Another war veteran, Obert Hazvinei Machingura from Mvurwi, however, said the former combatants were holding protests because of false promises made by Mnangagwa’s government.

“We have seen other groups, including the ruling party itself, being permitted to conduct protests, but we are being blocked,” Machingura said.

“We have gone back to the (late former Rhodesia Prime Minister Ian) Smith regime. We are not allowed to speak. Why is it so hard for the authorities to allow us to submit our petition to the President?

“We are wallowing in poverty, but we contributed immensely to the liberation of the country. Some of us lost limbs, relatives and homes to free the country, but what is the reward for that?Nothing.”

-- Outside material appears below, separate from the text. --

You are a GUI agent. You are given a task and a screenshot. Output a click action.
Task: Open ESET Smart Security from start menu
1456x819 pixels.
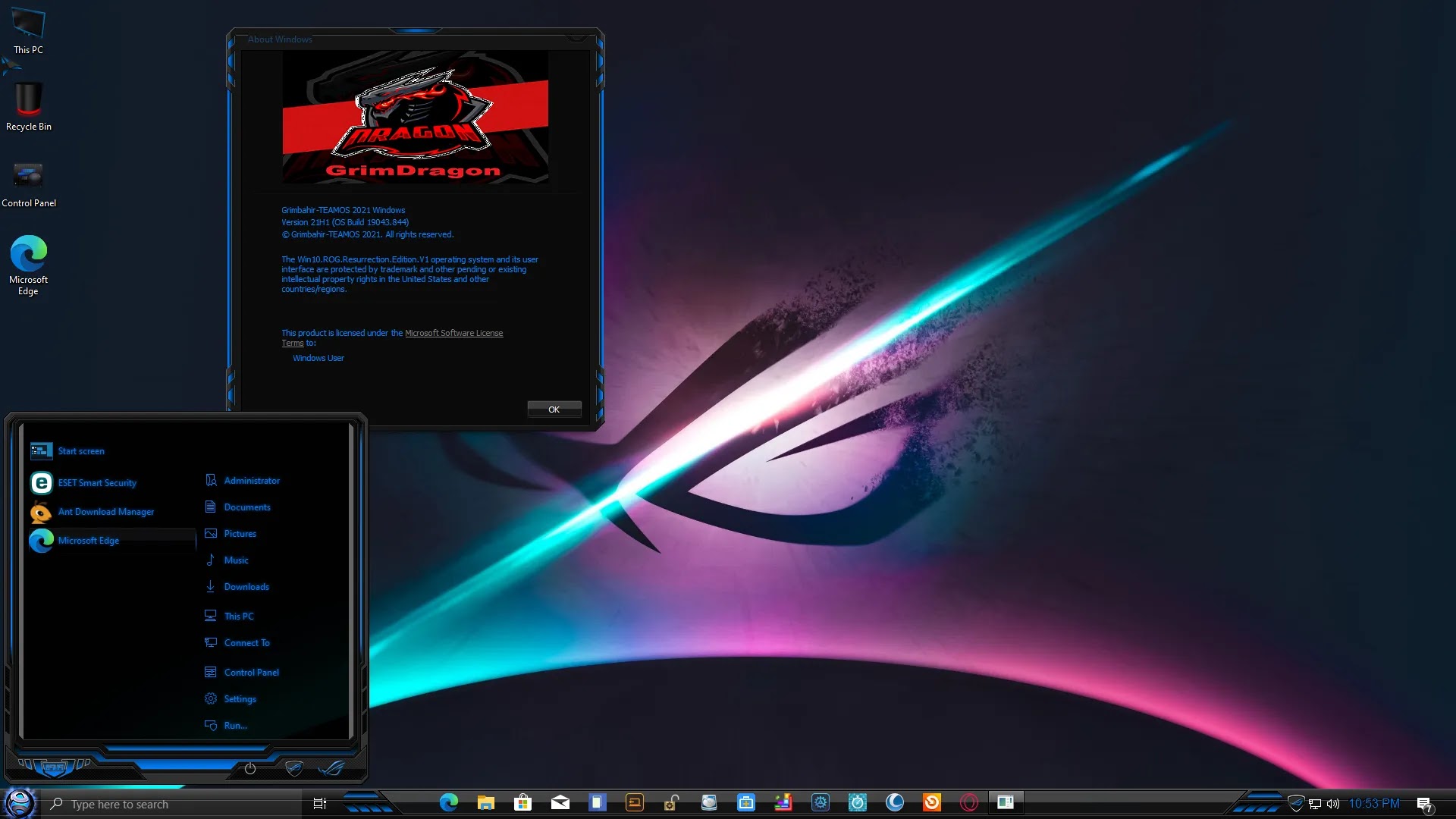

Mildred Chimurenga, who came all the way from Kwekwe, said the arrests were an indication that there was limited freedom of expression in the country under Mnangagwa.

“Government should be committed to improving our welfare the same way we dedicated our lives to the liberation of this country,” she said. “We have been reduced to beggars when we deprived ourselves of some freedoms and opportunities to enrich ourselves and chose to go to war. However, only a few are enjoying the benefits.”

MDC Alliance leader Nelson Chamisa said war veterans deserved respect.

“One thing I will never do as president of Zimbabwe, I will never harass, terrorise, disrespect, victimise, disregard and forget our war veterans and liberation heroes,” he said.

“Their welfare is and shall be our top priority. All their grievances must be addressed. Stop harassing or arresting our liberation heroes.”

The ex-combatants have been a key cog in Zanu PF’s election campaigns since independence.